**SELECTED TEXT**
-=-=-

Alan Ferguson: Obama articulates the hopes and dreams of the new generation
Alan Ferguson, Special to The Province
Published: Tuesday, March 25, 2008Whether or not Barack Obama becomes president of the United States, he has changed politics for good in his own country -- and no doubt in Canada as well.
Anyone who doubts this should go back and read the 5,000-word speech on race he delivered in Philadelphia on March 18. It is a speech of such searing honesty and stark truths that it should be a fixture in the study of politics for decades to come.
I don't say that lightly. In more than four decades of journalism, I've had to read the vapid utterances of presidents, prime ministers and politicians of all stripes.
This one is different. It breaks the mould.
This is not necessarily an endorsement of Obama's policies, nor have I fallen under the spell of his sparkling oratory. But it's why I suggest you read the speech. It's at theprovince.com/obamaspeech.

-=-=-

**MATERIAL PROVIDED**
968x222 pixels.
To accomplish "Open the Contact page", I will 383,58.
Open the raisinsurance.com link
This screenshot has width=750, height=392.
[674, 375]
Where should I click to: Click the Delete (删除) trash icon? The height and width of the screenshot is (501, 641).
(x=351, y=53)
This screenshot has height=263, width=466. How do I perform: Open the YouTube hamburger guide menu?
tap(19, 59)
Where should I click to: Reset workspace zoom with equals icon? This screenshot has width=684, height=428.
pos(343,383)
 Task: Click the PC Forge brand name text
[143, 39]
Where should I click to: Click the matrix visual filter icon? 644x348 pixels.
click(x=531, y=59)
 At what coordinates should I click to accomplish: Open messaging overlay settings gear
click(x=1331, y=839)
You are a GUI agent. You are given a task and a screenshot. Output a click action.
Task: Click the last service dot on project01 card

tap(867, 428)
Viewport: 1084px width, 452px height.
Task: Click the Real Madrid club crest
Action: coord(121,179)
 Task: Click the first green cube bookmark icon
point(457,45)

-=-=-

**EXERCISE REQUIREMENTS**
• 1. Answer these from the column on Obama's race speech:
(a) How many words long was the speech delivered in Philadelphia?
(b) For how long has the writer been in journalism?
(c) At what web address can the speech be read?
• 2. Repeat the part of the column on Obama's race speech that opens with the words containing "This one is" and closes with "It's at theprovince.com/obamaspeech.", keeping every word unchanged.
The lines above were taken from a different source than the column.

**IN RESPONSE**
• 1.
(a) 5,000 words
(b) More than four decades
(c) theprovince.com/obamaspeech

• 2.
This one is different. It breaks the mould.
This is not necessarily an endorsement of Obama's policies, nor have I fallen under the spell of his sparkling oratory. But it's why I suggest you read the speech. It's at theprovince.com/obamaspeech.